Did I recall all that the moment I found myself in Morag’s company, enjoying this amazing calm? I can’t really say that I did. It didn’t feel like fantasy. It felt real. I was right back there in the mind of a sixteen year old.

It took Jim longer than I’d like to think it would have taken me if the positions had been reversed, but eventually he got the message. Realised there was one person too many at the table. Went back to the hotel. Leaving me to pick up his bill, as it happens. And left me and Morag free to talk about what we really wanted to talk about, which was how it had been for each of us, how we’d played the cards life had dealt us. Who we’d spent the missing years with.

Morag had married about the same time I did, but in her case it hadn’t taken. ‘You never really know someone till you’re married to him.’

‘No. Anyone in your life at the moment?’

The answer to that was “No” and I suppose we both looked a little wistful. Wistfulness doesn’t gain you anything, but it isn’t without its charms for all that. Then Morag said that Jane was married and lived not far away and wouldn’t it be great if we could visit them tomorrow evening.

‘I’d love to, but I won’t be here.’

‘Oh. Shame. How about now?’

‘Now sounds fine to me. But would Jane want to see us this late?’

‘I’ll call her and ask.’

Jane did want to see us and we went there on the Tube, which took about forty-five minutes, and we stayed late into the night because there was so much to catch up on and Jane’s husband was as welcoming as Jane was and they served us coffee and home made chocolate cake and fruit cake and shortbread biscuits and the chat never stopped for a single minute.

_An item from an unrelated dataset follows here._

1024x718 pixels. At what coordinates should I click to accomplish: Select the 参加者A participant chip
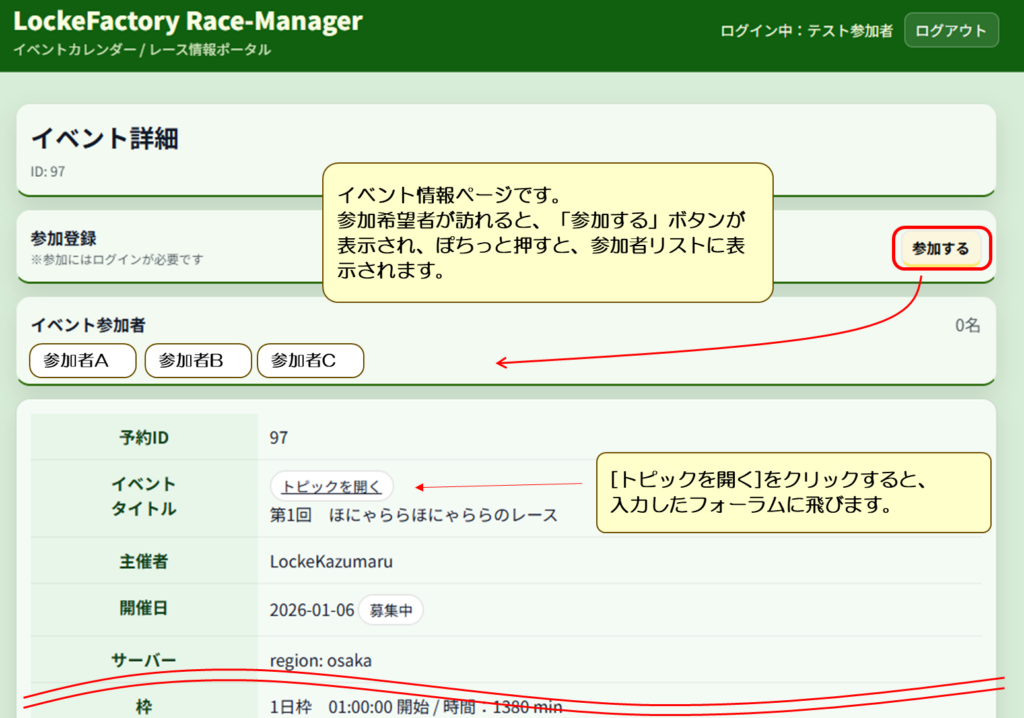(x=83, y=361)
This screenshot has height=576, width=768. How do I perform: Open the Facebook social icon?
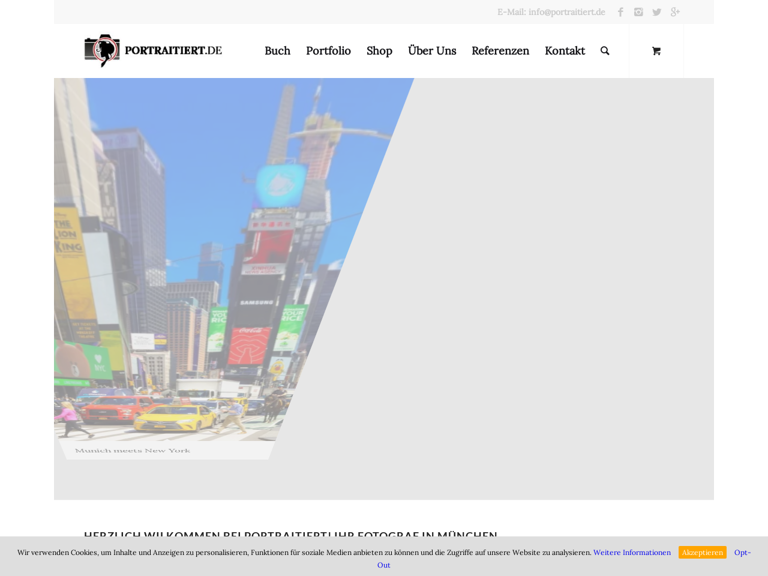(x=620, y=12)
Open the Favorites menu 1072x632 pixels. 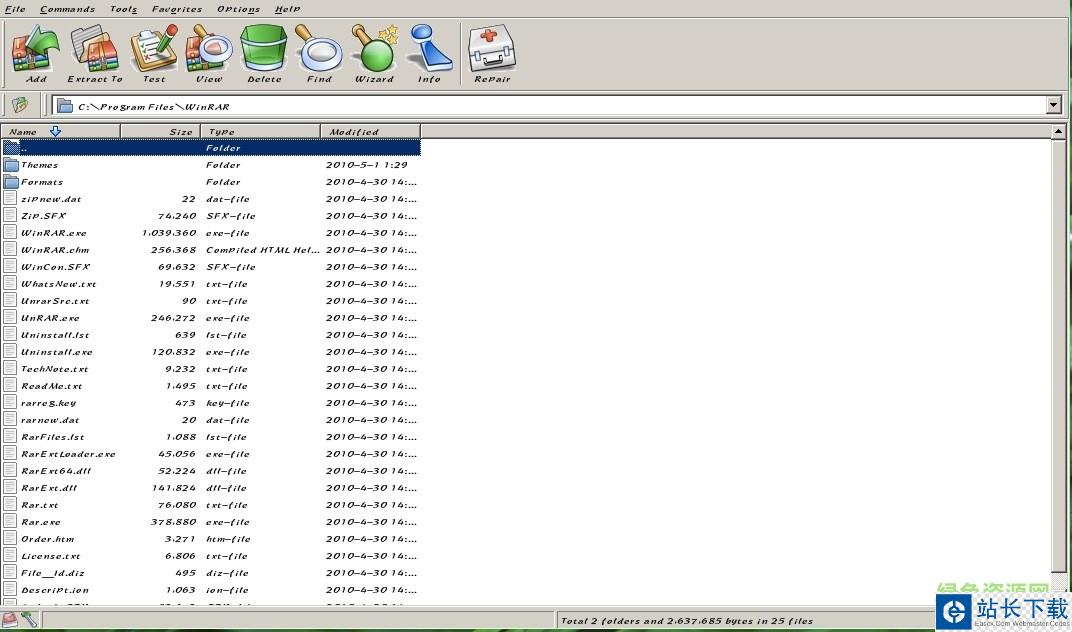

Then Jane’s husband said, ‘We’ve got a spare room you’re both welcome to use but you need to decide now because the last Tube goes in fifteen minutes and it will take ten of those to walk to the station.’

I couldn’t tell you whether Morag considered the idea of the spare room because neither of us mentioned it. We stood up, hugged all round, put our coats on and walked to the station. We held hands, just as we had when we were teenagers in love, and when we were on the train we sat turned towards each other and we talked like two people who have been together for a long time, and then when we reached the station we held hands again while I walked her home. She said it wasn’t necessary but I didn’t feel happy about letting a woman—any woman—walk on her own at that time of night. When we got there she turned to me and we hugged and she kissed me on the cheek. She said, ‘It’s been lovely to see you again.’ And then she went inside, turning in the doorway to blow me one more kiss before she closed it behind her.

With the last Tube gone, I had a choice between walking back to the hotel and taking a cab. It was a warm evening and I was feeling pretty good so I decided to walk. It was three o’clock before I got back and there had been a little excitement because thirty minutes earlier Jim Stannard had been taken so ill he’d gone to hospital in an ambulance. Before going he’d tried to contact me but of course my room was empty. Jim put two and two together: he knew I’d met an old girlfriend in the pub; I’d made it clear I’d prefer him to leave us together; I hadn’t come back to the hotel; ergo, she and I were together in her bed. He was still under that impression when he met Ali all those years later, which is how Ali came to believe that I’d lied to him.

I might have corrected Jim if I’d seen him at the time, but his illness was appendicitis and it kept him out of circulation for a while. He never did join that project we were being hired for and although I’ve heard of him from time to time we haven’t actually met since that day in 1985.

I could have corrected Ali, too, if I’d thought there was any point. I could have explained, could have said that relationships between people have as little tensile strength as asphalt and you have to put something there—something that resists the stresses that a man and a woman are going to experience the way a joint handles the strain of drying concrete. I could have.

But why? He thought I’d slept around and he thought I’d lied about it and, for a man like him in a culture like his, that meant I was normal. Putting him straight would have been pointless because he would not have believed me. Ali is an entrepreneur, not an engineer, and he believes in taking the opportunity and negotiating the price afterwards.